Pyongyang nie avoir torturé Otto Warmbier, cet étudiant américain mort une semaine après sa libération des geôles nord-coréennes, et accuse les États-Unis de mener une campagne de diffamation en véhiculant de fausses informations.

Pyongyang, qui réagissait pour la première fois depuis le décès de l'étudiant, affirme qu'Otto Warmbier n’a jamais été torturé ni maltraité au cours des 18 mois qu’il a passés en prison.

Le jeune homme de 22 ans avait été condamné à 15 ans de travaux forcés par la justice nord-coréenne, en mars 2016, pour avoir « volé une affiche de propagande » lors d’un voyage organisé. L’étudiant aurait voulu la rapporter aux États-Unis, selon la version officielle.

Otto Warmbier, qui était en bonne santé lors de son arrestation, a été renvoyé aux États-Unis dans un profond coma le 13 juin dernier. Le jeune homme est mort lundi dans un hôpital américain, une semaine après son arrivée au pays, sans jamais avoir repris connaissance.

Un « scandale absolu », dénonce Donald Trump

Otto Warmbier a été enterré jeudi, dans l'Ohio. La cause exacte du décès n'a pu être déterminée par les médecins et la famille a refusé qu’une autopsie soit pratiquée.

À Washington, la mort de Warmbier a provoqué un tollé d’accusations contre Pyongyang.

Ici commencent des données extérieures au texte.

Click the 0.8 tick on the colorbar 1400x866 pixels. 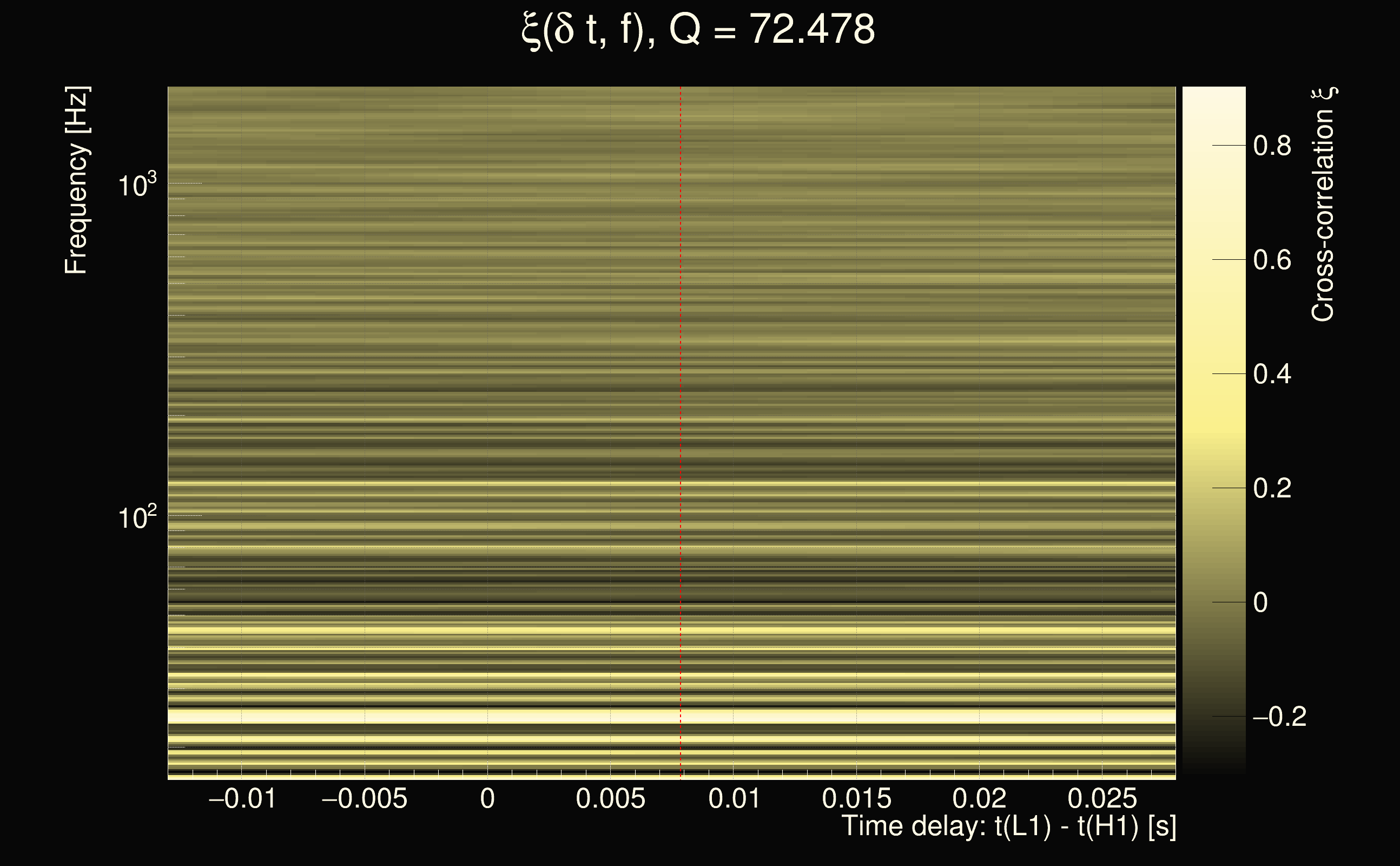(1272, 146)
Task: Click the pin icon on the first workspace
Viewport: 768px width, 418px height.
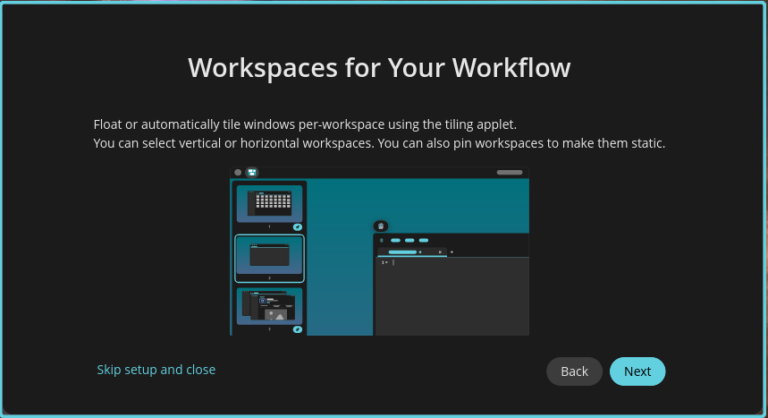Action: 297,227
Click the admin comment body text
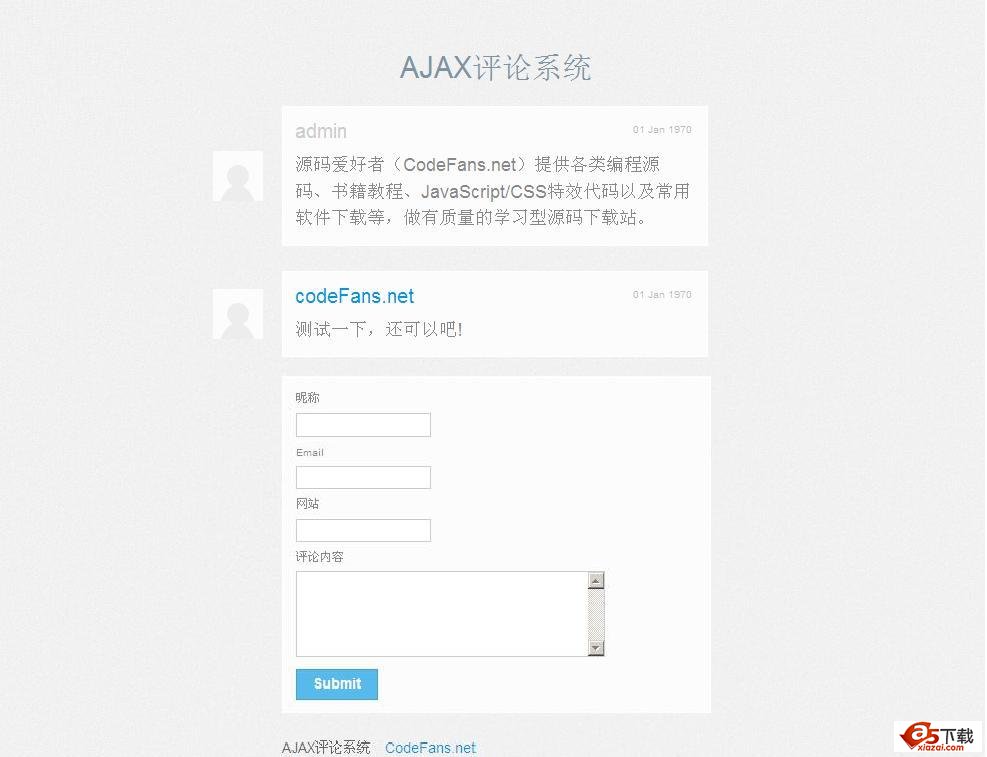The width and height of the screenshot is (987, 757). [x=493, y=191]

Le président Trump a qualifié cette affaire de « scandale absolu ».

« La campagne de diffamation menée aux États-Unis contre la RPDC (Corée du Nord) nous oblige à faire savoir que le comportement humanitaire et la bienveillance à l'égard de l'ennemi sont un tabou et que nous affûterons encore la lame de la justice », a déclaré un porte-parole du ministère nord-coréen des Affaires étrangères.

Pyongyang estime avoir fait preuve de « miséricorde »

Selon Pyongyang, c’est la Corée du Nord qui est la « plus grande victime de cet incident ».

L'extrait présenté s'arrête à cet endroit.